La provocatorietà di quella frase scritta sul muro trova forse la sua prima spiegazione nella condizione iniziale: un mondo che ci obbliga all’eccellenza. È forse un caso che il linguaggio corrente faccia un sì largo uso di termini come “successo, primato, leadership”, e sempre meno parli di talento, curiosità, abnegazione, passione, ricerca? È vero: la situazione dei giovani è assai difficile (ma siamo sicuri che l’istruzione lo sia più di altri tempi, o di appena qualche decennio fa, quando il tasso di analfabetizzazione era del 48%?) e indagarne cause e soluzioni è importante. Ma può essere l’idea o la corsa all’eccellenza, come oggi è intesa, tra queste?



Gli studi e le statistiche mostrano sempre più diffusamente che una scuola che non si occupa di trasmettere conoscenze produce scarsi risultati. Così è, e queste conoscenze dovrebbero tornare ad avere ampio spazio. Ma che fare se tali conoscenze e competenze vengono scambiate per continui punti da acquisire, come in un videogioco in cui l’unico obiettivo è scalare la classifica? che fare quando i punti non sono solo quelli da raggiungere a scuola, ma in ogni aspetto dell’esistenza, dallo sport alle interazioni sociali, agli hobby, finanche alla dimensione del gioco, la cui essenza stessa dovrebbe essere giocare?

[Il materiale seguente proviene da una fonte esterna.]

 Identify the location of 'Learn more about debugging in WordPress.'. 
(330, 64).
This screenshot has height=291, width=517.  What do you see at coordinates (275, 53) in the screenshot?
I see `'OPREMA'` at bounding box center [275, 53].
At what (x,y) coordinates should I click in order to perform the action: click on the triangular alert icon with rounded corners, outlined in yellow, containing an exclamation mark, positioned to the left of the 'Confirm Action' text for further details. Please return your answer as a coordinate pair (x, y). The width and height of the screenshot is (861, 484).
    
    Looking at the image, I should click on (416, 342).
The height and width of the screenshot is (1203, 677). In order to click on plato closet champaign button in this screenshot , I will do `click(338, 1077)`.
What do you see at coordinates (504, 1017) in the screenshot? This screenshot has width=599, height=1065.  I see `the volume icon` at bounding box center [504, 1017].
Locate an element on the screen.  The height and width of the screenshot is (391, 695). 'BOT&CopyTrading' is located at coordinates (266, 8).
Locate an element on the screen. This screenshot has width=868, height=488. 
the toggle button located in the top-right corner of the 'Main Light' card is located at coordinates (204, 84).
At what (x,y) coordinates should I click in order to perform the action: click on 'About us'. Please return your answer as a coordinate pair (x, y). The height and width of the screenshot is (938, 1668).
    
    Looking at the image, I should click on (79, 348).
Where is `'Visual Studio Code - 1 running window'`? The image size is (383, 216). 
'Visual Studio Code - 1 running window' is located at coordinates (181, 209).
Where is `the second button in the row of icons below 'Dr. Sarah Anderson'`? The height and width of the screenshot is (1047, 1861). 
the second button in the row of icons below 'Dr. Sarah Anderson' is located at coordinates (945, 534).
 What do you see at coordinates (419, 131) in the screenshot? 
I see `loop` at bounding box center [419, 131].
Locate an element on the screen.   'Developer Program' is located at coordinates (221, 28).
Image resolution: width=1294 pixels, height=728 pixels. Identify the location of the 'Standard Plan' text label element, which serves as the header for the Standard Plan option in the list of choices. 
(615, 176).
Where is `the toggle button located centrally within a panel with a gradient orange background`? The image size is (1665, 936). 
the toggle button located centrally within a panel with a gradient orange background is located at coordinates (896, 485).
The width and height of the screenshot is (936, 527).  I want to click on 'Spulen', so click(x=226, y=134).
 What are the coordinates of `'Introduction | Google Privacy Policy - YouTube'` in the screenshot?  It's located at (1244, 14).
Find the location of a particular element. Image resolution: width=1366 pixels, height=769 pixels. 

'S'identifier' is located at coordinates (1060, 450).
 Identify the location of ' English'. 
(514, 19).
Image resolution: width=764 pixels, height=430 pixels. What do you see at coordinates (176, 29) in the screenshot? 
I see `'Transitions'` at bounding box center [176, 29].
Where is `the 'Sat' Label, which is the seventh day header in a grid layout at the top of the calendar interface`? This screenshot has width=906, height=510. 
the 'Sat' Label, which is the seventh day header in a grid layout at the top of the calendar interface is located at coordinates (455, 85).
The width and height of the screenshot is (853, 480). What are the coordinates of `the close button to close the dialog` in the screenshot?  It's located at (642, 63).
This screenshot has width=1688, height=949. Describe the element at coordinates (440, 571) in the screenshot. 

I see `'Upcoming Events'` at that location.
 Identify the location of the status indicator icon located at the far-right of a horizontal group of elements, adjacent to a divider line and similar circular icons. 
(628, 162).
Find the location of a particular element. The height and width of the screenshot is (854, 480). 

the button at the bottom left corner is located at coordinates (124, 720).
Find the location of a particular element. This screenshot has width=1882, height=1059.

Si critica l’eccesso, la velocità, l’iperconnessione: ma chi realmente (ci) permette di fare diversamente? chi è pronto a spendere le proprie energie per creare un’alternativa attraente e percorribile? Chi si lamenta del disastro giovanile, della mancanza di voglia e curiosità dei ragazzi coincide spesso con chi ripete ai propri ragazzi, allievi o figli, che bisogna essere duri, bisogna farcela, perché il mondo è difficile, il lavoro non si trova, la pensione è importante. Non è forse questo che chiunque oggi abbia dai 2 ai 30 anni si sente ribadire in un loop esasperante e senza fine? non è questo che anima i commenti di nonni e genitori che, a bordo campo, urlano (pur inconsapevolmente) ai loro bimbi di 5 anni, usciti mezz’ora prima dalla scuola dove hanno trascorso 8 ore, che non stanno correndo abbastanza, non stanno facendo abbastanza goal, non stanno intrattenendo abbastanza rapporti sociali coi propri compagni, non si stanno concentrando abbastanza? Persino la classica frase che si è soliti dire ai bambini prima di un’attività, “Mi raccomando: divertiti!”, sembra diventata l’ennesimo imperativo morale, l’ennesimo compito da sostenere.

Sin da piccoli ci si sente ammonire di non sprecare tempo (con la conseguenza di sprecarne, in definitiva, molto di più), di essere lungimiranti, guardare al futuro (con la conseguenza di non riuscire a vedere neppure il presente, ad immaginare nulla di diverso da ciò che si deve fare), di essere i migliori. Bisognerebbe allora dar vita a un elogio della diseccellenza? Sì o no, a seconda di che cosa si intende.